Top of DOCUMENT TEXT
Common Ailments that could affect your horse by Deborah Y Strauss DVM

Horses are beautiful animals that are a pleasure to own. You can spend many enjoyable hours riding a horse, or you might just be happy to watch them graze peacefully in the field. As with all animals, horses are subject to many types of ailments and illnesses. Certain problems tend to occur frequently among horses.

Colic

Colic is one of the most serious conditions that affect horses. Attacks of colic can range from mild discomfort for the horse to severe cases that can lead to the horse being euthanized due to intense pain.

There are two types of colic known as spasmodic and impact colic. Spasmodic colic occurs when there is a build up of gas within the horse’s colon. The gas causes stretching and pain. Impact oolic occurs when feed drys and blocks the intestinal tract.

Upper Respiratory Infections

Horses are often subject to upper respiratory infections similar to the common cold in human beings. These infections cause coughing and a yellow discharge the comes out of a horse’s nose. Most upper respiratory infections are viruses that will run their course in due time. Bacterial infections will require an antibiotic prescribed by a veterinarian.

Laminitis

Laminitis is common in horses, and it is one of the most serious conditions that horse owners have to deal with. Laminitis is caused when the laminae located in a horse’s hooves become inflamed. The condition can set up in a horse if the horse is ridden or walked on hard surfaces for a long period of time. Horses that are overweight can also develop a chronic form of laminitis.

If laminitis progresses, it can cause the horse great pain. Some horses develop an acute laminitis that rapidly progresses leading to euthanasia. This condition is also called founder, and it can be caused by a horse eating too many carbohydrates.

Degenerative Joint Disease

Degenerative joint disease is also referred to as osteoarthritis. This is a condition in older horses that is caused by wear and tear on the joints. Over time, the cartilage is worn away causing bone to rub on bone. The condition can be treated by providing non-steroidal anti-inflammatory drugs to the horse.

These are just a few of the problems that horses might face. It is important for all horse owners to have a good veterinarian that they can call on in times of trouble. If you believe that your horse is having medical issues, call your vet sooner than later.
Bottom of DOCUMENT TEXT
Top of RECORDS SHOWN
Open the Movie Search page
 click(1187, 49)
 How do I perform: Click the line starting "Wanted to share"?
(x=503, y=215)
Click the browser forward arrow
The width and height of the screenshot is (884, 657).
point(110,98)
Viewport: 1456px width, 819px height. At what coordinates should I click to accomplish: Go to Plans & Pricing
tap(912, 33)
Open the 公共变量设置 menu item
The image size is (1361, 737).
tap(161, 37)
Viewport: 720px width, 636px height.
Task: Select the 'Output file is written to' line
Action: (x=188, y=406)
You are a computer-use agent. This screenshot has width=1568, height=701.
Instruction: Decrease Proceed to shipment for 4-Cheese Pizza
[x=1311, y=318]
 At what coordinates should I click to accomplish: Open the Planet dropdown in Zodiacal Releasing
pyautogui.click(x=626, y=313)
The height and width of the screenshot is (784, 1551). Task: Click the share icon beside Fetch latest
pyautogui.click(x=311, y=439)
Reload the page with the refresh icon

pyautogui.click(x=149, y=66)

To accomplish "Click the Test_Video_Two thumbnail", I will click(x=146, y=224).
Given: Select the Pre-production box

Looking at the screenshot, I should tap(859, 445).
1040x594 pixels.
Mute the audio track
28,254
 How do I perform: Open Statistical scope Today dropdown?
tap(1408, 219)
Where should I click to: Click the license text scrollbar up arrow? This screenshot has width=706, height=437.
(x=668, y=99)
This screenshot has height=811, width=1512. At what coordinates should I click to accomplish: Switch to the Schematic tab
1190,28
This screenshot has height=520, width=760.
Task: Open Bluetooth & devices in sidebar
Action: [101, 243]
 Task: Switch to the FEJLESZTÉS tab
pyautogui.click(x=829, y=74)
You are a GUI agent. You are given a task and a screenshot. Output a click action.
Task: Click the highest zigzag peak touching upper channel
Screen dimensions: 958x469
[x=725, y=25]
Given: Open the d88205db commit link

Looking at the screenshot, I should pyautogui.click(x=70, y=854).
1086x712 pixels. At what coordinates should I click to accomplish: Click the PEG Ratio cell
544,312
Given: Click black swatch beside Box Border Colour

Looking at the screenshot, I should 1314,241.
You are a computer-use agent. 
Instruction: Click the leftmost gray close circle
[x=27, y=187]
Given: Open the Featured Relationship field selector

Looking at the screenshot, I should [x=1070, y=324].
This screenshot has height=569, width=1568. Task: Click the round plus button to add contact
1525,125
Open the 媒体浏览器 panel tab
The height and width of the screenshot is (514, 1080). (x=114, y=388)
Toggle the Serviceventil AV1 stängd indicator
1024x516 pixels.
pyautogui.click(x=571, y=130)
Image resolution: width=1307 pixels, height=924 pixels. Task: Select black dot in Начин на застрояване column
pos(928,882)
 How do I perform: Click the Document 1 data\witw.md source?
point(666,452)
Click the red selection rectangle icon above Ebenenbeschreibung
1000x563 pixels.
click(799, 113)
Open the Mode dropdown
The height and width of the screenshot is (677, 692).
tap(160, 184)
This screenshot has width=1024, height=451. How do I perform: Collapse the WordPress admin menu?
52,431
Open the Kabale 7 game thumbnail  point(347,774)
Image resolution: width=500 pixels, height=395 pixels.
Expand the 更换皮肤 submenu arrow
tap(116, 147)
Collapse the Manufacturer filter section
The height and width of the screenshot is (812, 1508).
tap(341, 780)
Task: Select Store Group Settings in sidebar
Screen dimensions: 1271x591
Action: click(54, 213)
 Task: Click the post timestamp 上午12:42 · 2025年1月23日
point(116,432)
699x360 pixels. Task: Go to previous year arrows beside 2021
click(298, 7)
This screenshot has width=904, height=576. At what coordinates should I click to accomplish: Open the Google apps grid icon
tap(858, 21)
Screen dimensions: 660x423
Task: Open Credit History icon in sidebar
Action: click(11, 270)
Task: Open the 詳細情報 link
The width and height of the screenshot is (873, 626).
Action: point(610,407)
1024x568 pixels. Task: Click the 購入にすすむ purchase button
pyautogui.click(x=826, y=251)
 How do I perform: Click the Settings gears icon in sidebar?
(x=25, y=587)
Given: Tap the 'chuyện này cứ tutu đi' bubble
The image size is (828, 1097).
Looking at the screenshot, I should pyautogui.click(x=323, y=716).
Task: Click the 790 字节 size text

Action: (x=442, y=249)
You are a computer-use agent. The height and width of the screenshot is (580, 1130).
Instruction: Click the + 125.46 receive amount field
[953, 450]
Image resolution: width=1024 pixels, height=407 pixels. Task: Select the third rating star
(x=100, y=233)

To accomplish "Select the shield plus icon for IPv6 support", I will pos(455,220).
Bottom of RECORDS SHOWN
#### TASK PROMPT
In the article on common horse ailments, what other name is given for degenerative joint disease?

#### TASK OUTPUT
Osteoarthritis.